同棲、九十五日目。
高校最後の文化祭が幕を閉じた。
初日はどうなる事かと思ったけれど、なんだかんだやりきって良かったと思う。
そして今年も3Zが売り上げトップで一安心。もう思い残す事は無い。うん、無い無い。
「おい 名前 。いつまでも文化祭の感傷に浸るなー」
べし、と日誌で頭を叩かれた。そんなに痛くは無いけれど、もう少し加減して欲しい。
つまらないホームルーム時間に外を見ちゃいけないものなのか、と思ってしまうが、まぁそれはそれ。
一応教師という職を全うしている銀八の話を聞いてやろう。
「今から配るプリントはちゃんと親御さんに見せるように。あと提出は金曜日までな」
文化祭が終わって、代休だった月曜日も終わって。日付が変わった火曜日の、全ての授業が終わってから始まるロングホームルーム。
銀八が配るプリントには、進路相談日程についてと書かれていた。
そうだ。あたし達は今更ながら三年生だ。受験勉強をしている人はもう春から始めていたり、もっと早い人だと一年の時から受験の準備をしている筈だ。

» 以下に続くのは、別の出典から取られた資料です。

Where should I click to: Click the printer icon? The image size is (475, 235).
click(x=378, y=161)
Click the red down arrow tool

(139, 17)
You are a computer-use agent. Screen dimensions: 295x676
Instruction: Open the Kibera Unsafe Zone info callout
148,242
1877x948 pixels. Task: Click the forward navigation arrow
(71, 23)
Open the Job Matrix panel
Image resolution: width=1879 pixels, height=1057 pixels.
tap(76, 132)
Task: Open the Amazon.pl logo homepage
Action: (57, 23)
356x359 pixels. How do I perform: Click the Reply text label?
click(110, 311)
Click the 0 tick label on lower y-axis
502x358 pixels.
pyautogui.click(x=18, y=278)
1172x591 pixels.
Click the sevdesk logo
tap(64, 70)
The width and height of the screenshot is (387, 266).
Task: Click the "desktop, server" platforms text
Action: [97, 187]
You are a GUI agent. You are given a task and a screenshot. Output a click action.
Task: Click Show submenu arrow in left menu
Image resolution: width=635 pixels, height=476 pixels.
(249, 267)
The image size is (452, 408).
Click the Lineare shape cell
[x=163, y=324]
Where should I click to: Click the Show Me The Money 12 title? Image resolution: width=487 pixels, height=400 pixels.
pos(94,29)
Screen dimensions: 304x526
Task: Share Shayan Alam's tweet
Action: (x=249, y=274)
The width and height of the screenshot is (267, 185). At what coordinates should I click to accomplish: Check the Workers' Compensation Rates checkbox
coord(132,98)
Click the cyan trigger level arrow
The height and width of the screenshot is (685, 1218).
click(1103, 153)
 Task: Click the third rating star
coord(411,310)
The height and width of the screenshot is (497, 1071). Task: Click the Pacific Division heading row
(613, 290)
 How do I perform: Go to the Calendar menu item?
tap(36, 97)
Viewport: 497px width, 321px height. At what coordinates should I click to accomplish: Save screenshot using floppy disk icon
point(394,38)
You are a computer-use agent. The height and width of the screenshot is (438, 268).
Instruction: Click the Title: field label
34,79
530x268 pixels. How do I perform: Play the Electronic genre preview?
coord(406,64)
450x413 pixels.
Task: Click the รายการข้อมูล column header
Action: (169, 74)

正直に言うと、あたしは将来何になりたいかとか、何がしたいかとか、何も決まっていない。
確か、トシとかは警察官とか言っていたし、皆――少なからずとも神楽以外は考えているだろう。
さて、どうしたものか。
「じゃあ気をつけて帰れよー」
ホームルームが終わり、ガヤガヤと騒がしくなる教室。案の定というか、席の近い妙が帰り支度をしながら話し掛けてきた。
「名前はどうするの?」
「んー……考えてない。とりあえず大学は行こうと思ってるけど…」
「私もそんな感じね。大学出て、一流企業に勤めてお金を貯めないと 」
「アタシは世界征服ヨ! 名前も一緒にどうアル!?」
「……それは遠慮しとく」
ここは乙女チックに高杉先生のお嫁さんとか書いとくべきだろうか、と一瞬、ほんの一瞬そう思ったが、本人を含め四方八方から反対されそうなので真面目に考えてみる。
――うん、何も思いつかない。
前回の第一回進路希望には銀魂大学と書いたはずだ。とりあえずそのまま進路を変えずにしておこうか。
「土方くん達は警察官だったかしら?」
「ん? あぁ、まぁそうだな。俺達は近藤さんに付いていくだけだ」
「そこのゴリは警察官になる前に警察に世話になりそうだけどな」
「人のリコーダーになにやってんだこのゴリラァァ!!」
「あぶべっ!!!」
神楽の言うことにも一理ある。
あるにあるけれど、それは置いておいて、だ。今は自分の事を考えなければならない。
先生にバイトで先に帰る旨と後で相談したい事があるとだけメールを入れて、帰りながら妙達に相談してみよう。
神楽はまぁなんとも言えないけれど、妙は親身になって相談に乗ってくれそうだ。
あとは、そう、例えば――、
「進路? あぁ、俺は気にしたこと無かったなぁ」
結局帰り道で話が終わるわけもなく、神楽には悪いが2人に喫茶店に来てもらう事となった。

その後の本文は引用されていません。